▶ [Your objective]: Report each line below that contains the word "arrow", copying every such line in full.

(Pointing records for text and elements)

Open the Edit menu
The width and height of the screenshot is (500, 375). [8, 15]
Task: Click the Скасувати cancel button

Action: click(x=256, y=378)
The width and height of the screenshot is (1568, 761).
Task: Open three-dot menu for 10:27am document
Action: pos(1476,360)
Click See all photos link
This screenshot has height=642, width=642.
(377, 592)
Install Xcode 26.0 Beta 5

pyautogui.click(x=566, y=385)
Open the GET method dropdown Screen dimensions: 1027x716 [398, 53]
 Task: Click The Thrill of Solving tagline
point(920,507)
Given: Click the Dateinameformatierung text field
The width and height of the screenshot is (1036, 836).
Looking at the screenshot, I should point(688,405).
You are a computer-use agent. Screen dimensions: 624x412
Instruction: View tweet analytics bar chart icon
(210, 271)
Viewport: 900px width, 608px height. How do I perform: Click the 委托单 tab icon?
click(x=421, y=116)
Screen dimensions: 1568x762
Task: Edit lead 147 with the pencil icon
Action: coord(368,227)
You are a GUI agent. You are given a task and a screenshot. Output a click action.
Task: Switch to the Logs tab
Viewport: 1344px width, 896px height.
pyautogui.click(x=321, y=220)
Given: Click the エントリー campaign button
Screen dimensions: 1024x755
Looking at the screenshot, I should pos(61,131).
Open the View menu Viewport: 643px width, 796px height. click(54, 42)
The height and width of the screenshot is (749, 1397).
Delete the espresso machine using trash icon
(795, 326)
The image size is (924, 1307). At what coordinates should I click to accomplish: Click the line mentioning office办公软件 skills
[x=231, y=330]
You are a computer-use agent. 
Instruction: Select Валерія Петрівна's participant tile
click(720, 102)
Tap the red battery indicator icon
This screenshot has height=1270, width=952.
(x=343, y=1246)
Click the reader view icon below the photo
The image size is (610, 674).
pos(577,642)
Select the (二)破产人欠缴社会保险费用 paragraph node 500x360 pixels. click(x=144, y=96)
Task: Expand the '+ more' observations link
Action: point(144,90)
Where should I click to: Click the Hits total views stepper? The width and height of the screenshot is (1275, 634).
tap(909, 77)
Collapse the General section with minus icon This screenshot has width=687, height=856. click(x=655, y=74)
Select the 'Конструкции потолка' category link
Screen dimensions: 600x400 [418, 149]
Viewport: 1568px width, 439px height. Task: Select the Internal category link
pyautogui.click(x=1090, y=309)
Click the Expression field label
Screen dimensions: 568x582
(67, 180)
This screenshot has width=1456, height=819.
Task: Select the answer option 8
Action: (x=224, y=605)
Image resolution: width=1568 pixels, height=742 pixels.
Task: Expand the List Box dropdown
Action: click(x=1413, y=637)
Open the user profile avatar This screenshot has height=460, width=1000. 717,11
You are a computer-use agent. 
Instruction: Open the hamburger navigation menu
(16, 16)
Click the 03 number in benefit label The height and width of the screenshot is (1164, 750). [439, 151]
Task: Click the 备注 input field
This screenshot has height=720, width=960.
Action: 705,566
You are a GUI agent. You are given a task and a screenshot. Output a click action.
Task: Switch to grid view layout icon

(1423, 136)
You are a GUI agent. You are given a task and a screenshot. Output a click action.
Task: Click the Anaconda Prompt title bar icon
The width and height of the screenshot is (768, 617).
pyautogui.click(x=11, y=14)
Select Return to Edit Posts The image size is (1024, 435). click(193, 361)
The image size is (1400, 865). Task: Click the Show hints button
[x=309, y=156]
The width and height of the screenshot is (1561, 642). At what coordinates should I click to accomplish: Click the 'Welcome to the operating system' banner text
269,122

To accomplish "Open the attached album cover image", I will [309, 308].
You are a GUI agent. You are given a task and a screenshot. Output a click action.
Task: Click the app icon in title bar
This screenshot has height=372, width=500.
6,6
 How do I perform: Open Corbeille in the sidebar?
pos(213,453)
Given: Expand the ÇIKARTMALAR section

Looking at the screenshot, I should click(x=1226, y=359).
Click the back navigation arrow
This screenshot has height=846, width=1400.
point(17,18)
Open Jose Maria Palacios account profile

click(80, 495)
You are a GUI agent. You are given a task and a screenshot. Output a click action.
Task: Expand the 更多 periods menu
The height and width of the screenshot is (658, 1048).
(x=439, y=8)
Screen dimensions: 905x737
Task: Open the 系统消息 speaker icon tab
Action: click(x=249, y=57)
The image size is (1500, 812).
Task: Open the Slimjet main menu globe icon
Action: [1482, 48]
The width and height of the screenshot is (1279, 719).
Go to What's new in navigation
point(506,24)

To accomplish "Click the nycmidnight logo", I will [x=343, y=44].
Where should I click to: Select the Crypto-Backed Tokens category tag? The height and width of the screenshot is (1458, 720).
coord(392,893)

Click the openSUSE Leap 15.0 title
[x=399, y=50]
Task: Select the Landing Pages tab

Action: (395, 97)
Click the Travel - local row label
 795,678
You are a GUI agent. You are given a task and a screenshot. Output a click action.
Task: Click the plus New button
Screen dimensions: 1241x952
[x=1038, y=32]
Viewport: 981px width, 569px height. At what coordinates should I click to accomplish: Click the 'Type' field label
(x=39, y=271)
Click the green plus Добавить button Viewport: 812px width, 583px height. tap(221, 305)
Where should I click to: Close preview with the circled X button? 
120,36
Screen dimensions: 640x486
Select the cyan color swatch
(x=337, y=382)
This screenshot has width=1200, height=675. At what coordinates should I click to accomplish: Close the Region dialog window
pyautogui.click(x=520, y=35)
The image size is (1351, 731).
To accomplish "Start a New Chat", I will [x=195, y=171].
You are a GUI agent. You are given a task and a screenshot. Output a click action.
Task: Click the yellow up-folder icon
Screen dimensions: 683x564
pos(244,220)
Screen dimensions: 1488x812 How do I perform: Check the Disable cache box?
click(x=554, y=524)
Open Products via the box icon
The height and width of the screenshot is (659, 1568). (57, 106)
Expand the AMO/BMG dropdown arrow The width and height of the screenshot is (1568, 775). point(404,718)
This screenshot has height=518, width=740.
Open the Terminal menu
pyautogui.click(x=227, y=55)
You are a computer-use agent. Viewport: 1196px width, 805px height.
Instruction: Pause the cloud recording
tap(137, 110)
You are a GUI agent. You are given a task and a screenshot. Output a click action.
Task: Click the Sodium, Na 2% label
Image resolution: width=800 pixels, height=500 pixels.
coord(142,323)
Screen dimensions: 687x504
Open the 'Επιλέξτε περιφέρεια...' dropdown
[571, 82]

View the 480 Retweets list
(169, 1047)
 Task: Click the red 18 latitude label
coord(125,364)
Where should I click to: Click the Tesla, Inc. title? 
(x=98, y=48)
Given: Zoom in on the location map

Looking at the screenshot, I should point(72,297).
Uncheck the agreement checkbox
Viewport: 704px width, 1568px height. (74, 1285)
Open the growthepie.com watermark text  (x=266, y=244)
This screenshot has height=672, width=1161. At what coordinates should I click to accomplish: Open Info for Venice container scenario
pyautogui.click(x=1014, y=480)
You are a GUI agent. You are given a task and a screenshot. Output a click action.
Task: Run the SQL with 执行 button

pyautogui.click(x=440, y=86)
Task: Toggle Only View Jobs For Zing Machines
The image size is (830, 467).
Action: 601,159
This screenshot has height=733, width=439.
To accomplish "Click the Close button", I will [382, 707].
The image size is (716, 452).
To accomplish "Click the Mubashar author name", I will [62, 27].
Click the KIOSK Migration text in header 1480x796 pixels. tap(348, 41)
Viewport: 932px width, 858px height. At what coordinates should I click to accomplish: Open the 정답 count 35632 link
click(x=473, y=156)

▶ [Written solution]:
Click the back navigation arrow
Expand the AMO/BMG dropdown arrow The width and height of the screenshot is (1568, 775). point(404,718)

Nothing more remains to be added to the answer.